An experiment to see how well ChatGPT can be used for long-form content
In a loop, it creates an index with budgets of the amount of words it writes for that section. It then loops over the index and writes each section individually, and adds it all together. You can also have it integrate with your own sources through langchain embeddings. There is a streamlit app that conveniently allows you to write and upload info to fill the prompt.
Make a virtualenv and run:
pip install -r requirements.txt
If you get an error installing chromadb you may want to do this:
export HNSWLIB_NO_NATIVE=1
You can use this in the gui with streamlit:
streamlit run app/appy.py
or try the hosted version on Streamlit community.

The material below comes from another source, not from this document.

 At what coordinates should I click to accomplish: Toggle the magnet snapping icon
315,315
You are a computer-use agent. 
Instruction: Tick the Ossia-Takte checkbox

You need an OpenAI API key. You can get one at https://platform.openai.com/
If you set the OPENAI_API_KEY in the .env to your own API key, then you don't have to do it in the gui each time you refresh.
Alternatively, when you have the input json in temp_files/saved_input/last_input.json, by running the streamlit front once, you can also use the essay_writer.py directly using the --direct command:
python app/essay_writer.py --direct -n 'test-essay'
I'm not currently working on this and have put it out there in case it might be useful to someone. If you want to pick it up, then here are some considerations:
- Sourcing isn't great
This is the main bottleneck. It still often hallucinates sources. I've experimented with telling it to only use sources that I provide, but it often simply ignores that instruction. As far as sourcing the documents that I provide through langchain goes, it does a decent job, but it sometimes completely ignores some sources still. Presumably this is because it simply cannot read them. It also has issues with literature that is too long, and might only falsely cite from the first 20 pages or so. The hallucination problem is tough to circumvent but as far as uploaded literature goes this could be helped by diving deeper into langchain.
- Length manager
There is a length manager that takes the budgets GPT sets for itself on each chapter in the index creation process, and holds it to its own promise. E.g. if it sai it'd write 500 words, and we count more, we tell it to remove a bit of text, until we're within the tolerance, and vice versa. This works remarkably well up until a certain length (in the thousands), where the budgets in the index no longer add up properly. You could fix this issue by doing a similar loop on index creation such that the budgets add up properly.
- Longer coherence
When writing longer texts, it has a tendency to lose track of itself and repeat and or treat each individual pieces as full essays, leading to multiple 'conclusion' sections. This should be fixable by giving it a better context of what it has already done.
- Writing style
I've had a lot of success by giving it very specific instructions, such as using semicolons, omitting words such as 'however', and so on. Piece a lot of these together and you may get it to write a bit like a person. I do not have a strong sense that it does all that much with the writing sample, but I've left it in anyway.
- More iterations
Others have had success having GPT loop over itself and its results, telling it to change the text to fit the prompt even better.